* **EXTRAIT DU TEXTE**:
Depuis décembre 1244, Louis IX anime la septième croisade, ce qui le conduit à restituer la régence à sa mère du 28 août 1248, date de l’embarquement des troupes royales à Aigues-Mortes jusqu’en novembre 1252, date de la mort de la souveraine, à laquelle il substitue aussitôt son frère Alphonse de Poitiers. Marquée par la prise de Damiette, puis en février 1250 par la défaite et par la mort de Robert d’Artois à Mansourah, cette expédition se solde par la capture du roi, qui ne recouvre sa liberté qu’au prix de la restitution de Damiette et du paiement d’une lourde rançon, dont le montant ne l’empêche pas de remettre en état à grands frais les fortifications d’Acre, de Jaffa, de Césarée et de Sidon lors de son séjour en Syrie de mai 1250 à avril 1254.

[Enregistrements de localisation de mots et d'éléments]
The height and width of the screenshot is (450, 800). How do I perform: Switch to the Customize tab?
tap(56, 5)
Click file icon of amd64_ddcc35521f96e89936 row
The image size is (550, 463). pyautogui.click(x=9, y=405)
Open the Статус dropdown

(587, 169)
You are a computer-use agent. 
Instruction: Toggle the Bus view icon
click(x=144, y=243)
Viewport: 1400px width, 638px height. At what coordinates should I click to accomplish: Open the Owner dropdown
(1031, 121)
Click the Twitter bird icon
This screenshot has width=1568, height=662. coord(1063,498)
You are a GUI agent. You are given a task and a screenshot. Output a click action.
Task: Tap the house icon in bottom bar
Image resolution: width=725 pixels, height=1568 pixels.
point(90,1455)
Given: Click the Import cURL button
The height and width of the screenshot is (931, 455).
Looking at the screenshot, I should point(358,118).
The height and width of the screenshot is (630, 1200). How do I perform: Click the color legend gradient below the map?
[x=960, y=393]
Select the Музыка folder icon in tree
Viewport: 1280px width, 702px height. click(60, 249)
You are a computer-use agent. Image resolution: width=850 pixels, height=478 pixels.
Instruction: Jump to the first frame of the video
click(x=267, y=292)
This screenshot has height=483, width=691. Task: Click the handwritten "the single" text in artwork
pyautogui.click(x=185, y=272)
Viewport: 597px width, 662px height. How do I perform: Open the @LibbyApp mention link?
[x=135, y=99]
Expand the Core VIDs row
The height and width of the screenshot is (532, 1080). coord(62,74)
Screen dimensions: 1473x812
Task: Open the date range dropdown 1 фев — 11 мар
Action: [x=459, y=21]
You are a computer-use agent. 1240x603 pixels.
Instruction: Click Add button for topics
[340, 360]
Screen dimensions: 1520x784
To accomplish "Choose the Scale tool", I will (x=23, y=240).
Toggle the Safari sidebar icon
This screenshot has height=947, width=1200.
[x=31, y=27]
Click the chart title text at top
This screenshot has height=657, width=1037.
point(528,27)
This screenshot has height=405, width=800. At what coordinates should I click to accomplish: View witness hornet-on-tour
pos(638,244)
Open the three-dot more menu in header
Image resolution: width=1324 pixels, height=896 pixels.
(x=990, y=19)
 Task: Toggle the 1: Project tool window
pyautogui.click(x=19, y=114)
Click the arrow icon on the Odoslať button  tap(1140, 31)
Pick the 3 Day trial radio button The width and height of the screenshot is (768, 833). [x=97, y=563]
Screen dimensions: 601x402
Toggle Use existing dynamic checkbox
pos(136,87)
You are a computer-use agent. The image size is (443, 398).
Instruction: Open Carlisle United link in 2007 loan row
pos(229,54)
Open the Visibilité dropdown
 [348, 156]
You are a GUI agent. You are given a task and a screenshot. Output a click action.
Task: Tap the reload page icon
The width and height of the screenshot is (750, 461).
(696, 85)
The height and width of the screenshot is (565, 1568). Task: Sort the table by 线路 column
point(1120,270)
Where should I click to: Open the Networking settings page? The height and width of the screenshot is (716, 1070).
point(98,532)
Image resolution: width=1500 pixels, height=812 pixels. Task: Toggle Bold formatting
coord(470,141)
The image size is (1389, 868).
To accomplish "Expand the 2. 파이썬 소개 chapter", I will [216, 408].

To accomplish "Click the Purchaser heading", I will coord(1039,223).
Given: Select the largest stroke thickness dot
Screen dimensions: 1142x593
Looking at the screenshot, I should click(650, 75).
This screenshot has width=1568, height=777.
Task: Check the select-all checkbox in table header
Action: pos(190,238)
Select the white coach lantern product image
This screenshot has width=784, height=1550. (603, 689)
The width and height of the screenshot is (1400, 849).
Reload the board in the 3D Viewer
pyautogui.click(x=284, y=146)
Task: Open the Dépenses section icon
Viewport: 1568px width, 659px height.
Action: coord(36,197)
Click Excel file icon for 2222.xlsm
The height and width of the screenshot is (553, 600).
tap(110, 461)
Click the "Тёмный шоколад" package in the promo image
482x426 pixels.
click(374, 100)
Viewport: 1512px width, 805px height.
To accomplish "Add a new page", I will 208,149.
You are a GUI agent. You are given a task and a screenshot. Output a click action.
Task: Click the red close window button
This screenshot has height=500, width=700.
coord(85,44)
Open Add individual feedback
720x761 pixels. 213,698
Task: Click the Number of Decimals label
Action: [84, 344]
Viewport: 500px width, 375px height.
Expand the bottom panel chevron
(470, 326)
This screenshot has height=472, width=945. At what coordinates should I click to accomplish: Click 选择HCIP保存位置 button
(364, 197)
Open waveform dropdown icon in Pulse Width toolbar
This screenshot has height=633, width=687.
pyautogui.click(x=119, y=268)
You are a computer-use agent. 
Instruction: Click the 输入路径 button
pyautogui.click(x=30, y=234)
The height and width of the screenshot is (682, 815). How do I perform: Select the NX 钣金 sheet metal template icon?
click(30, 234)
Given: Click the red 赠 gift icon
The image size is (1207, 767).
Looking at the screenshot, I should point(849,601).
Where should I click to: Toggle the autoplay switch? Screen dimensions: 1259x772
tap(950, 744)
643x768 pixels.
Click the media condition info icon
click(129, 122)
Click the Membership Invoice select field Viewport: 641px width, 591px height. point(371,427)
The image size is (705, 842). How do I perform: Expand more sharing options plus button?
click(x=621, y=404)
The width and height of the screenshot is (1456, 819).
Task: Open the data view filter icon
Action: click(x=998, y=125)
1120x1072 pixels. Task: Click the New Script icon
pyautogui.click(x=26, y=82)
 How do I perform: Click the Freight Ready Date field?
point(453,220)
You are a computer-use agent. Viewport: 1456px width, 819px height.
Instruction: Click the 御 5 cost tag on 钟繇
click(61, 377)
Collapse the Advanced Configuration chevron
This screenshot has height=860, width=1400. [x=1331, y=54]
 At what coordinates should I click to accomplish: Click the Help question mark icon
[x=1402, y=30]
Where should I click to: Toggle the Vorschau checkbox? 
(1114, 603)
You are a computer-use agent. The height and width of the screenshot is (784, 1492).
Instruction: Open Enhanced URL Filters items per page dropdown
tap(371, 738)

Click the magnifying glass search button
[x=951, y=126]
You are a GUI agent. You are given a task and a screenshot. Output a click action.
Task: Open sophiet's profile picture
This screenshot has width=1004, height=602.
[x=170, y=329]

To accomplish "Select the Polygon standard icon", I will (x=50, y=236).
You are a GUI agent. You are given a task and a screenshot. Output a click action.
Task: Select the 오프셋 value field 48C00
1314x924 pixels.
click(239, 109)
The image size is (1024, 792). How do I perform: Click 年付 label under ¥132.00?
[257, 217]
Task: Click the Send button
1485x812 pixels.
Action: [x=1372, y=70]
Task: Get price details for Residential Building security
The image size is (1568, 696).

* **EXERCICES PROPOSÉS**:
1) Reproduisez tout ce qui va de "Depuis décembre 1244, Louis IX" jusqu'à "à avril 1254." dans l'extrait sur la septième croisade.
2) D'après l'extrait sur la septième croisade, où les troupes royales ont-elles embarqué le 28 août 1248 ?

* **EXERCICE CORRIGÉ**:
1)
Depuis décembre 1244, Louis IX anime la septième croisade, ce qui le conduit à restituer la régence à sa mère du 28 août 1248, date de l’embarquement des troupes royales à Aigues-Mortes jusqu’en novembre 1252, date de la mort de la souveraine, à laquelle il substitue aussitôt son frère Alphonse de Poitiers. Marquée par la prise de Damiette, puis en février 1250 par la défaite et par la mort de Robert d’Artois à Mansourah, cette expédition se solde par la capture du roi, qui ne recouvre sa liberté qu’au prix de la restitution de Damiette et du paiement d’une lourde rançon, dont le montant ne l’empêche pas de remettre en état à grands frais les fortifications d’Acre, de Jaffa, de Césarée et de Sidon lors de son séjour en Syrie de mai 1250 à avril 1254.

2) À Aigues-Mortes.